A South Korean study of 660 men and women, all older than 65, found that being depressed can make symptoms of knee osteoarthritis feel worse.
Researchers used X-rays to measure how severe each subject’s osteoarthritis was. Naturally, those with the most damage reported the most pain. However, some of the subjects with mild to moderate arthritis also reported severe pain.
Now, setting aside limitations of X-ray measurements (and there are many, for conditions that involve soft tissues), what can we learn here?
An Arthritis Today article about this study quotes Jon T. Giles, an assistant professor of medicine at Columbia University:
“Painful sensations are relayed through the brain in a very complex way, and can be modulated up or down,” he says.
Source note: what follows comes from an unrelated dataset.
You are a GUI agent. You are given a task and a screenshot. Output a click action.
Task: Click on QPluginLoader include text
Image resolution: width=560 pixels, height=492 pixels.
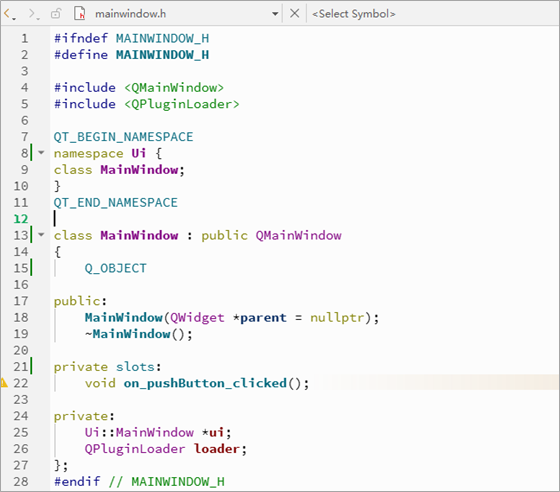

With stress, poor sleep, anxiety and depression, which are known to influence pain levels, “stimuli feel more painful than they would in someone without the adverse psychosocial factors.”Now here are a few of my thoughts.
And if you have knee pain, you’ll be relieved to know that none equates to “Don’t worry, be happy.”
Because chronic knee pain stinks.
Of course there’s a good chance you’re depressed. If you’re anything like I was, you’re depressed because you have discomfort and pain most of the time. You’re depressed because merely climbing a set of stairs or carrying your toddler across the room causes a flare-up in your joints. You’re depressed because you know that almost everything you want to do in your life will involve your knees, and you’re doubtful that they’ll ever be normal again.
In short, you have a lot of very good reasons for feeling depressed.
Negativity levies a real tax on your body. That’s an inescapable truth. So even though you may be perfectly justified in your anger/bitterness/sadness, you have to realize you’re paying a price for it.
What to do? Here are a couple of ideas.
First, consider a de-stressing activity, such as meditation. I did it for a while, during my knee pain recovery (this was a period, by the way, when it wasn’t just my knees giving me problems). I found it useful.
Second, get into a long-term program that has one objective: healing your knees. This will restore something that is essential to getting better: hope.
This brings me to a closing rant.
In the Arthritis Today article, reactions to the study above included this suggestion: that care providers such as doctors screen patients for conditions such as depression and refer them for treatment (drugs, etc.) when needed.
I can imagine, upon hearing this, a gathering of doctors murmuring in approving tones, “Yes, yes, that sounds like an excellent idea.”
Here’s what irks me about that seemingly sensible suggestion. One major reason that knee pain patients suffer depression is because no one shows them a path to escaping knee pain. In this regard, doctors are the worst, from my experience.
In many cases, I suspect (again drawing from my experience), patients bounce around among doctors who just kind of shrug and say “You have knee pain, but I wouldn’t advise surgery just yet.” Further, patients are diagnosed with unhelpful, baffling terms such as “patellofemoral pain syndrome” that don’t tell them, in clear, specific terms, what’s wrong with their knees.
And then they’re found to be depressed. Well, no kidding.
Before doctors go about blithely prescribing pills for depression related to knee pain, they might want to ask themselves if they’ve done everything possible for their patients in terms of finding a good, long-term plan for eventually escaping that pain.